こうした汚辱にまみれたキーウ攻略の失敗の後に展開されているのが、いまもウクライナ東部から南部にかけての作戦だが、キーウの反省が生かされているかといえば、驚くべきことに、また同じパターンに嵌っていると二人は呆れながら指摘している。このウクライナ東部から南部での作戦では、ドンバス地方の四つの軸によって展開していると二人はいう。イジュームから南方へ、ルビンツネ周辺から西方へ、ポパスナから西方へ、ドネツクから北方へ、の四つの軸である。これに攻略したことにしたマリウポリが加わる。

これは、あたかもウクライナ内部の一点を目指しているかのように、ぐるりと周囲から固めていく作戦のようにみえる。しかし、この作戦もこれまでと同様に、かなりの高い確率で資源分散の悪い例になってしまうだろうと同論文は述べている。これも、ひとつひとつの細かな解説があるのだが、ここでは一例に絞って記しておく。ドネツクから北方に進軍して、おそらくはアウディウカまで行くのだろうが、そのためには高速道路を使うことになる。その間の50マイルから100マイルの間、ロシア軍は友軍の支援なしでウクライナ軍の攻撃にさらされることになるという。

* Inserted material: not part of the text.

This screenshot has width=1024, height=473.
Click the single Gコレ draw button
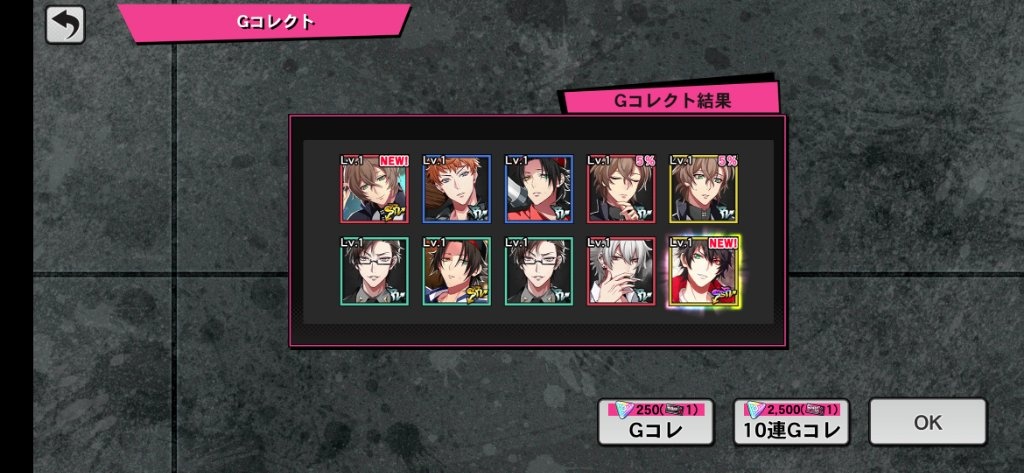coord(656,423)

ロシア軍が近くに展開している自国軍から、支援を受けながら作戦を展開するという、この鉄則は、ソビエト時代にはかなり守られていたらしい。そうでなければ、広大なユーラシアの戦争において、敵にあれほど恐れられることもなかっただろう。論文にはないが、有名なスターリングラードの攻防はその典型で、おびただしい若者の血を吸ったスターリングラードの市街戦はあくまで囮であり、その間、補給線が伸び切ったナチス軍(この時点でナチス軍の命脈は尽きていたのだが)の背後から、大きく迂回したソ連同盟軍が連携を取りながら、大きな輪をスターリングラードに向けて縮めていった。

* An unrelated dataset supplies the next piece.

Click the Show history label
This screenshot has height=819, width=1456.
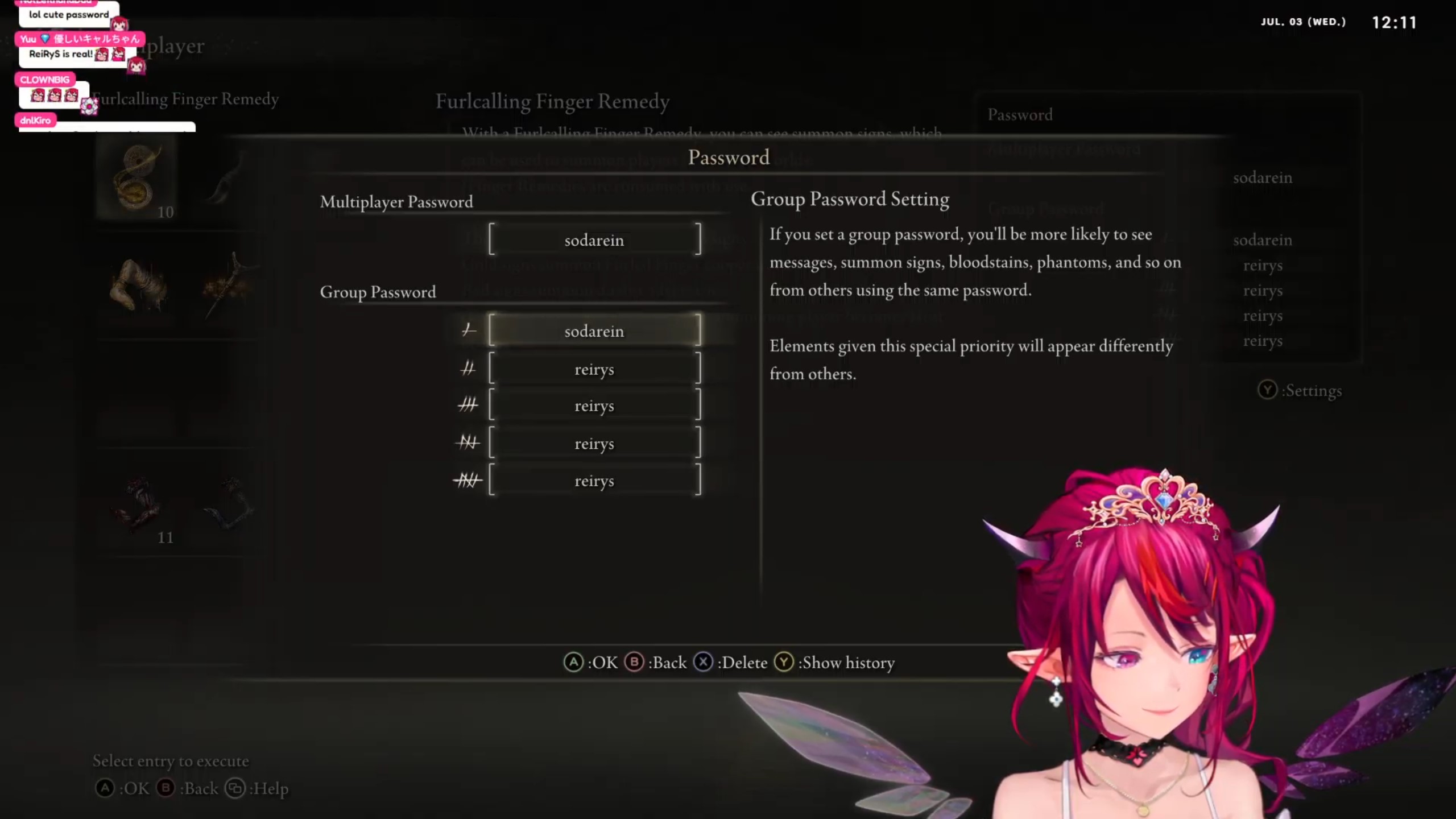point(847,663)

ところが、最近の事件を取り上げれば、これもこの論文にはない話だが、黒海の旗艦モスクワなどは他の巡洋艦との連携なしに、ぽつねんと単独でオデーサに接近していったといわれる。他の友軍との連携関係や、背後に控えの兵を常に置いておくというのは、戦国時代を舞台にした歴史小説が好きな人はご存じだろうが、もう、戦いの常識のようなものである。本隊の勝ちに乗じてさらにとどめを刺す、本隊が危機に陥ったときには援護するのに必要なわけだ。


著者のケイガンとクラークは、それでもこのウクライナ東部での戦いで、ロシアが勝つとすれば、どんな場合かも書いている。たとえば、さっきの四つの極が円滑に進軍を遂行することで、その輪が締まっていくように相互の距離が縮まれば、相互の補強関係が成立することになる。そうすれば、キーウでの失敗を繰り返さずに済んで、ロシア軍は勝利の切っ掛けを見出すかもしれない。とはいえ、そうなることは確率的に低いと、この論文の著者たちは予想しているようだ。

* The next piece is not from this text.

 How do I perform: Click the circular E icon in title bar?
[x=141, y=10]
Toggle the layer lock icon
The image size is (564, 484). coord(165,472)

「いまのところ東部での展開は、まるでキーウの失敗をそのままコピーしているようなものだ。ということは、ロシア軍はキーウ攻略失敗もソ連時代の記憶もすべてなくしており、広大なスケールで機械化された戦争の戦いかたを、忘れてしまったということになる。そして、そうであるならば、ウクライナが、たとえ武器が不十分でも、勝利を手にするチャンスをものにできることを意味している」

 

【付記】論文の筆者の一人、ケイガンという名を聞いて、ネオコン理論家のロバート・ケイガンを思い出した人もいるかもしれない。こちらのフレデリック・ケイガン氏は元ウエスト・ポイント陸軍士官学校教授で、ロバートの弟らしい。読んでみた感じでは、むしろ地道な戦略史研究家といった感じで、特にネオコンというニュアンスはないし、略歴にもそれは出てこない。兄のほうも、いまもネオコンであることは変わらないようだが、トランプ批判の急先鋒となり、また、民主党系のフォーリンアフェアーズに投稿するなど、2006年ころの『ネオコンの論理』とはちょっと変わったような気もする。まあ、ネオコンだったフランシス・フクヤマなどは、イラク戦争のさいにネオコン離脱を表明していたが、最近は自由と民主主義がウクライナを介してついに実現する、というようなことを再び言い出している時節ではある。